LISTED RECORDS below:

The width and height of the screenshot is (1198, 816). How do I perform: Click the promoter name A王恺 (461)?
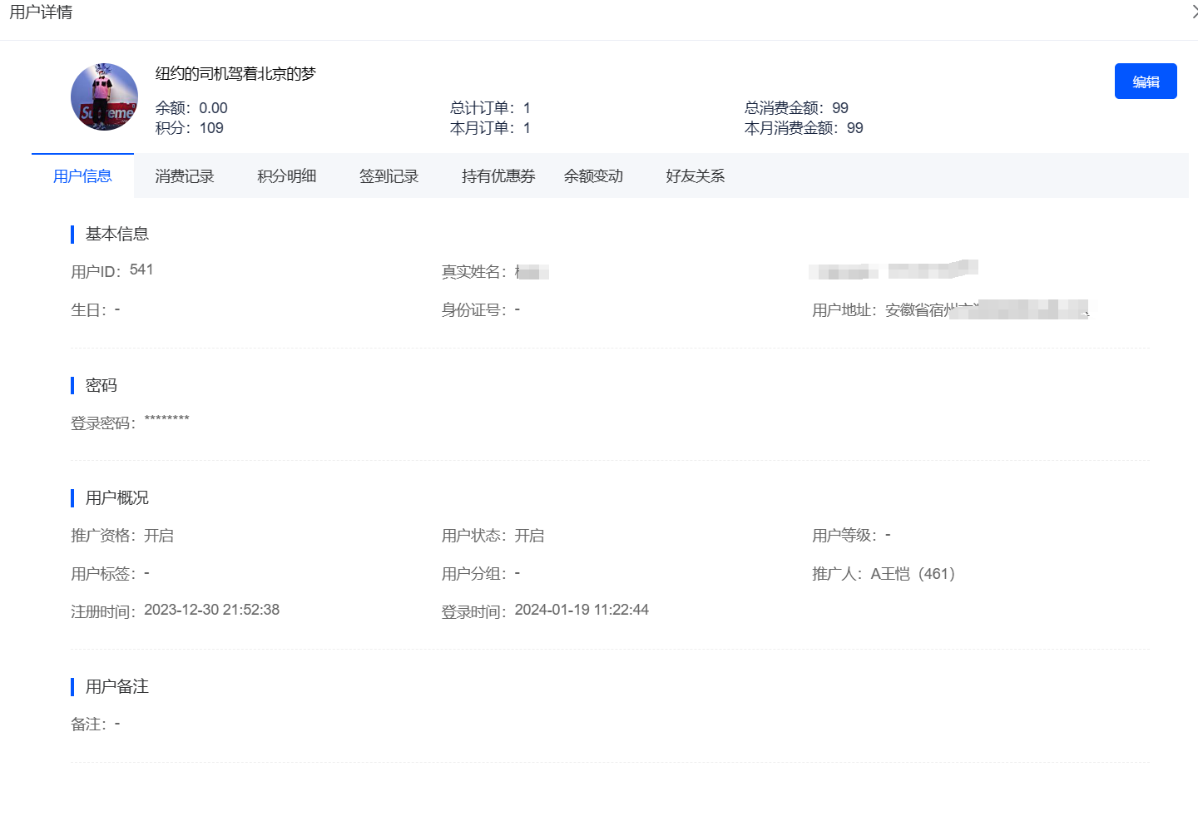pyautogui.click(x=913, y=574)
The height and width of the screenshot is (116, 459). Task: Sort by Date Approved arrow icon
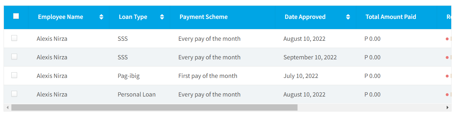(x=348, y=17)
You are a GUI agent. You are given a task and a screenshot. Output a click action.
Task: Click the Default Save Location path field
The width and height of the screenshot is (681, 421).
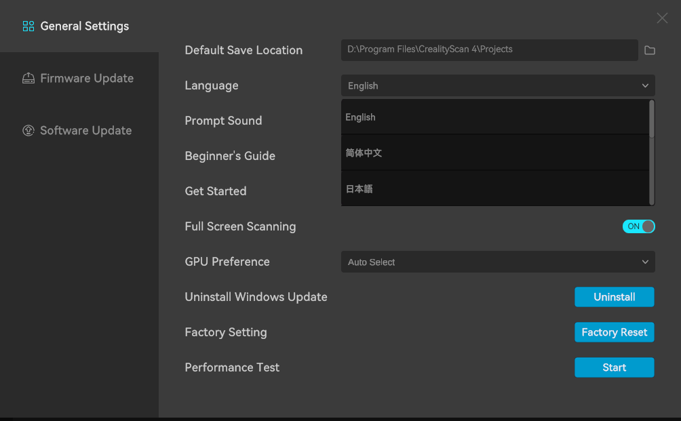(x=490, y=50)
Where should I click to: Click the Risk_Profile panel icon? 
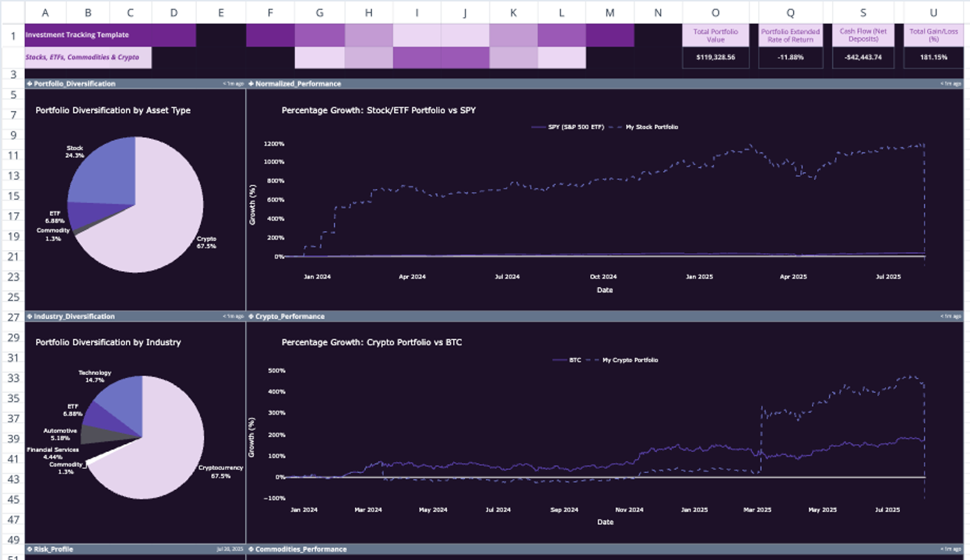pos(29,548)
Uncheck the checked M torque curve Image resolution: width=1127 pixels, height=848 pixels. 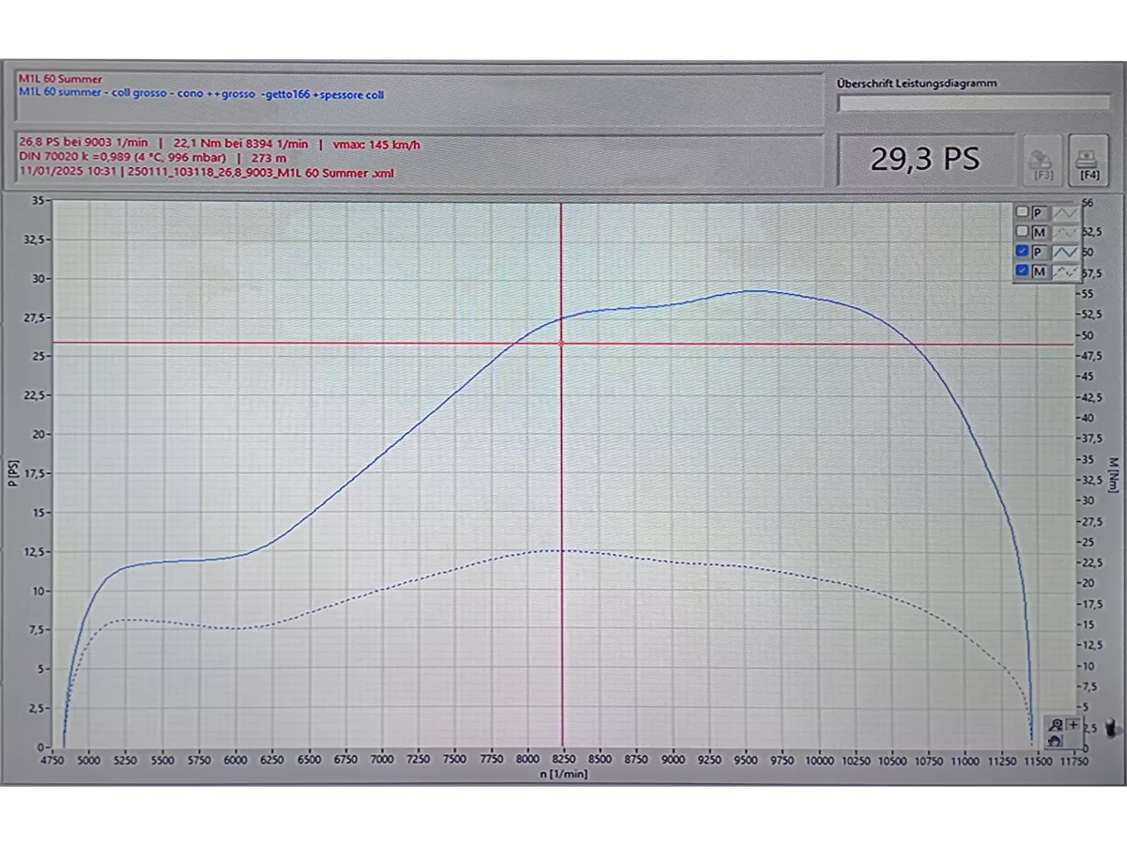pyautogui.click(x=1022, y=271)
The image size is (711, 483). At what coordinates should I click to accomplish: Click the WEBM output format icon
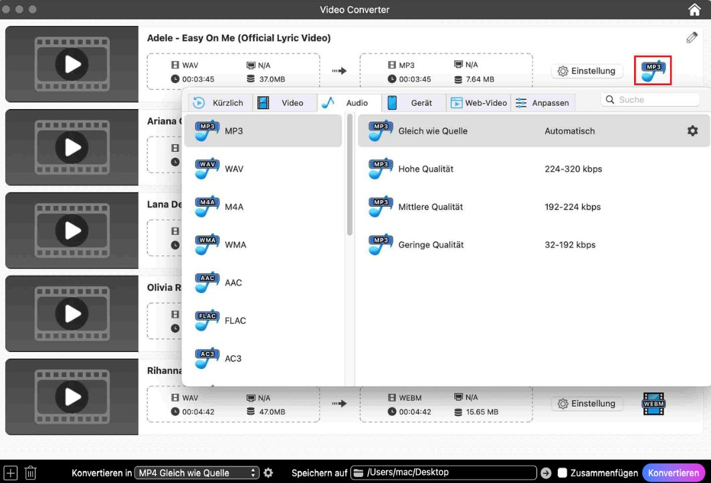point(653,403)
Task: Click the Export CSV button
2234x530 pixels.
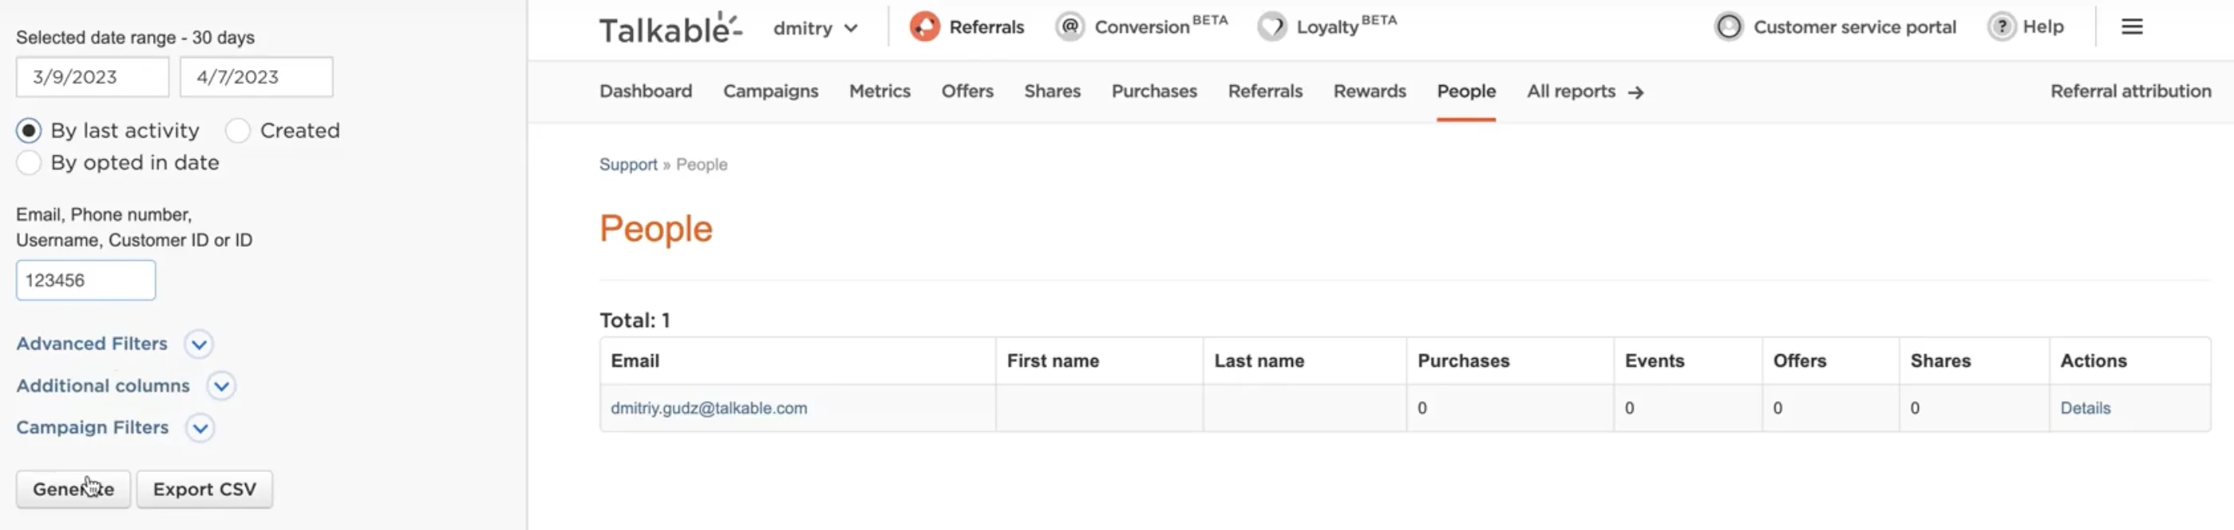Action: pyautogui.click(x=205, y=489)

End of LISTED RECORDS.

(EXERCISE AIM) Each line from the one with "Task: Click the Export CSV button" to the last line of the listing should be returned exactly, both ends included, and no picture with them.

(WRITTEN SOLUTION)
Task: Click the Export CSV button
2234x530 pixels.
Action: pyautogui.click(x=205, y=489)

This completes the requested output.